**Extracted text**

Despite these advancements, a critical research gap persists. That is, GIS applications for truck–drone coordination in rural agricultural settings remain underexplored, particularly under challenging operational constraints. In cold-climate regions, hybrid delivery systems face unique challenges such as extreme temperatures, seasonal road closures, limited connectivity, and dynamic infrastructure availability. While GIS could significantly reduce productivity losses, improve delivery efficiency, and enable rapid route adjustments during disruptions, few studies examine how these systems perform under such conditions year-round. This gap limits current understanding of operational reliability and real-time spatial decision-making capabilities in agricultural regions where these constraints are most acute.
3.2. Smart Agriculture Technology Integration
Studies report rapid convergence of IoT sensors, edge computing, and machine learning as inputs to truck–drone coordination, scheduling, and dispatch decisions rather than as standalone farm management systems. The convergence of such technologies enables real-time monitoring, automated irrigation, yield estimation, and spatial variability analysis. The studies emphasize how the systems reduce input waste and improve timing of farm operations. Another key insight is that these technologies primarily increase readiness for autonomous truck–drone workflows through improved coordination, timing, and routing analytics.
Analysis of 28 studies pertaining to smart agriculture integration confirmed rapid growth of data-driven farming systems. Technology maturity varied significantly across applications. IoT and machine learning improved irrigation, fertilization, and crop monitoring [35,36,38,39,40,44,51]. For instance, AI-based precision agriculture techniques reduced chemical use by approximately 20% in controlled studies in India, primarily through targeted application of fertilizers and pesticides based on real-time crop monitoring and soil analysis [50]. However, these results were obtained under specific experimental conditions and may vary with farm size, crop type, and technology adoption levels.
Studies examined IoT, AI, and ML integration across farming systems [53]. Three distinct technology maturity levels emerged from the reviewed literature. The first is recording technologies for crop and soil scouting. These are commercially deployed with higher adoption readiness. The second is actuation systems for precision applications. These are transitioning from research to commercial products. The third is robotics and fully autonomous workflows. However, these remain primarily in research and experimental stages due to regulatory and safety barriers [37,40,44].

**Complete the following**
a. Copy the passage of the smart agriculture text from "3.2. Smart Agriculture" to "and routing analytics.".
b. Summarize the smart agriculture text in two sentences.
The lines that come after this text play no part in the work.

**Stored data**
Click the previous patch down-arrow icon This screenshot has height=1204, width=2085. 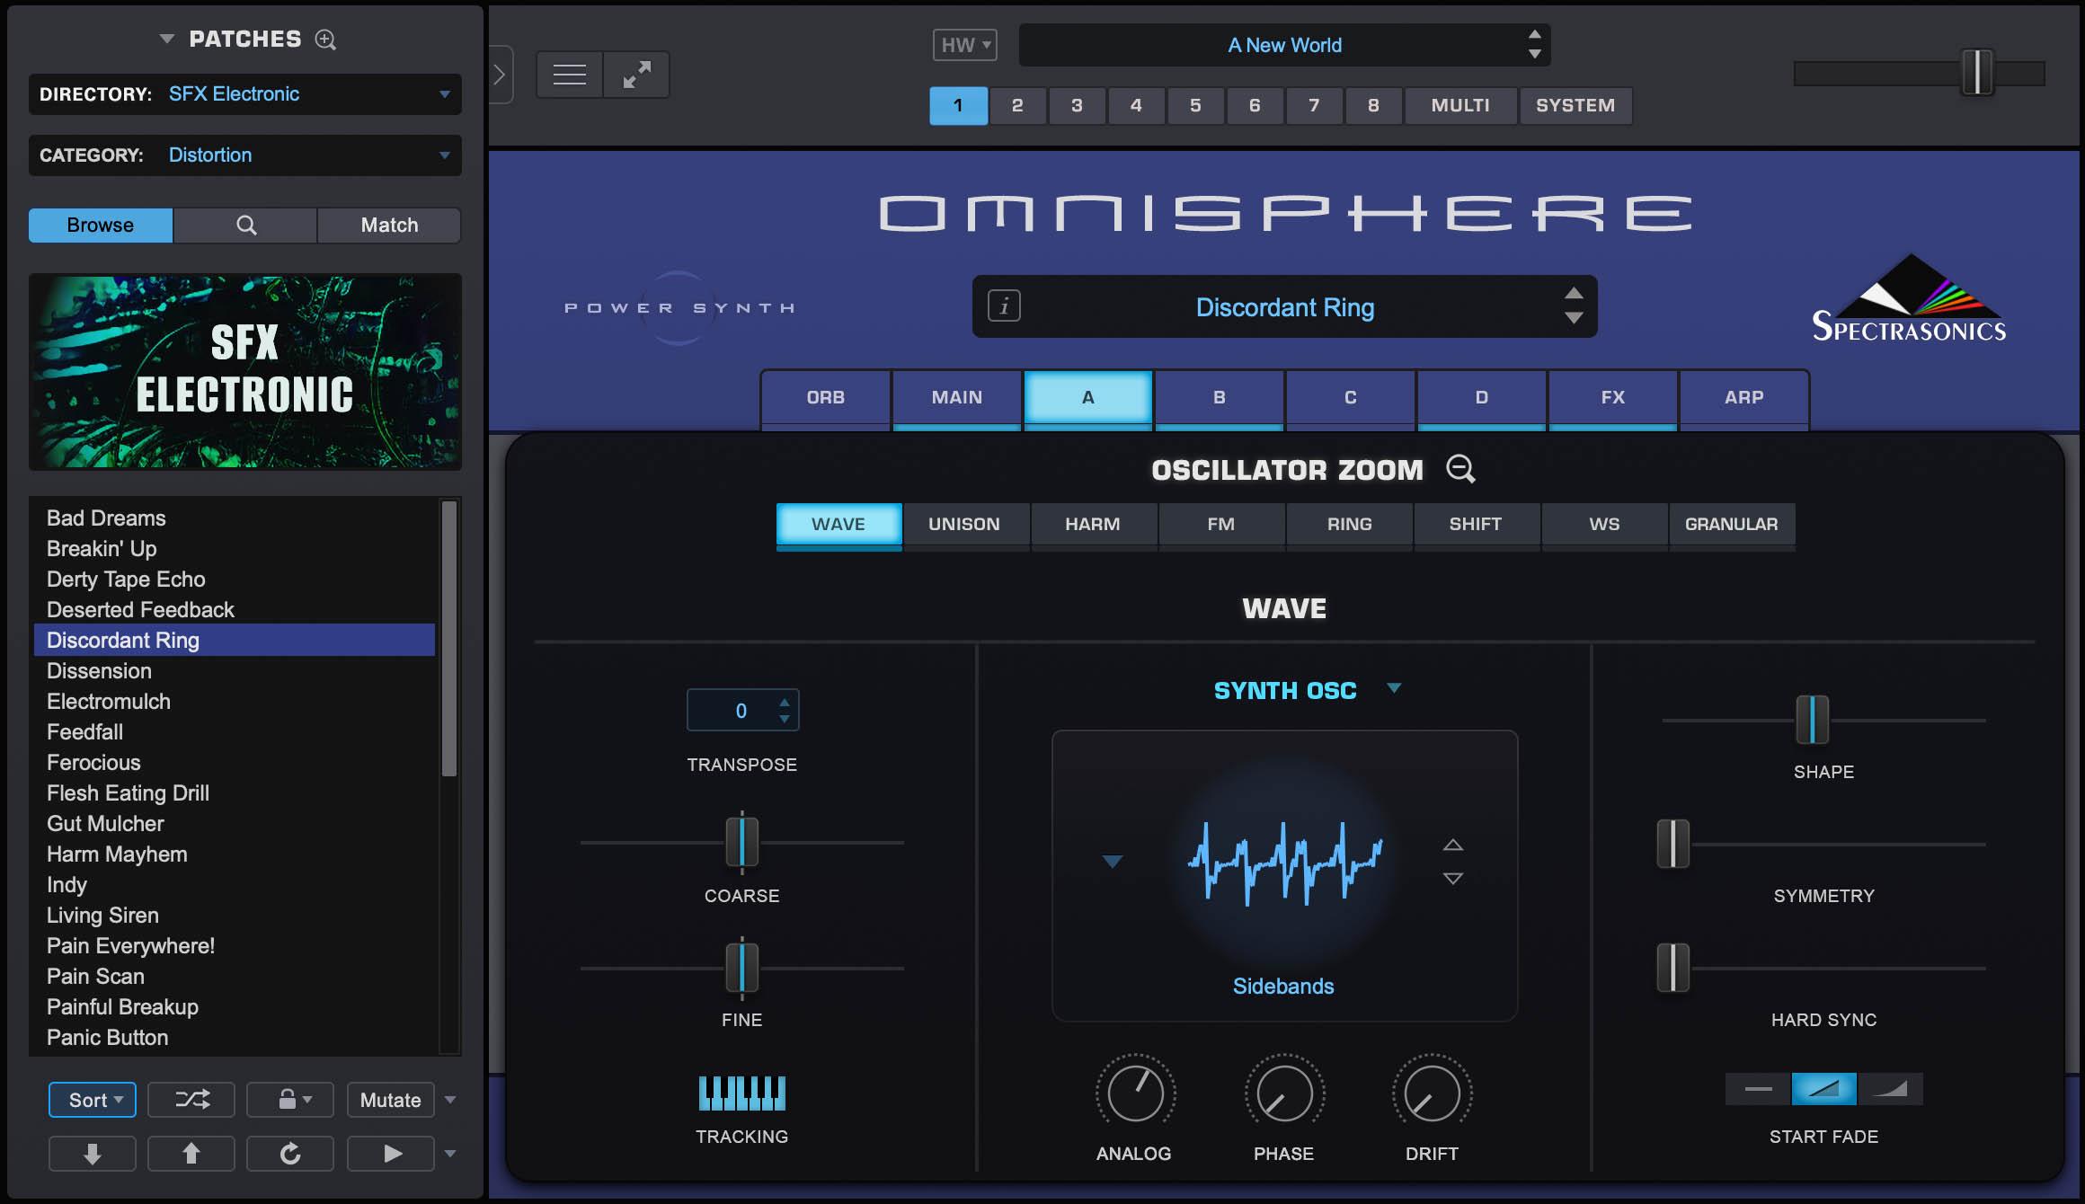92,1153
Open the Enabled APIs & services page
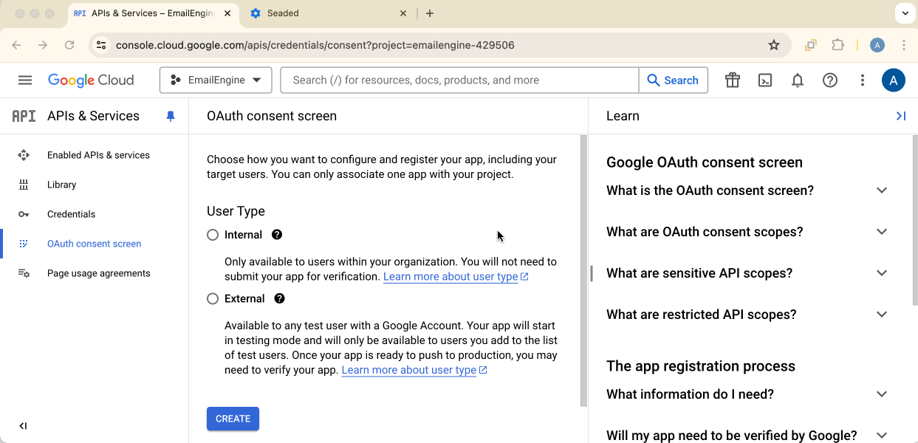 click(98, 155)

**Completed exercise**
a.
3.2. Smart Agriculture Technology Integration
Studies report rapid convergence of IoT sensors, edge computing, and machine learning as inputs to truck–drone coordination, scheduling, and dispatch decisions rather than as standalone farm management systems. The convergence of such technologies enables real-time monitoring, automated irrigation, yield estimation, and spatial variability analysis. The studies emphasize how the systems reduce input waste and improve timing of farm operations. Another key insight is that these technologies primarily increase readiness for autonomous truck–drone workflows through improved coordination, timing, and routing analytics.

b. GIS applications for truck–drone coordination in rural agricultural settings remain underexplored, and hybrid delivery systems in cold-climate regions face challenges such as extreme temperatures, seasonal road closures, and limited connectivity. IoT sensors, edge computing, and machine learning are converging as inputs to truck–drone coordination and have improved irrigation, fertilization, and crop monitoring, though their maturity ranges from commercially deployed recording technologies to robotics and autonomous workflows still in research stages.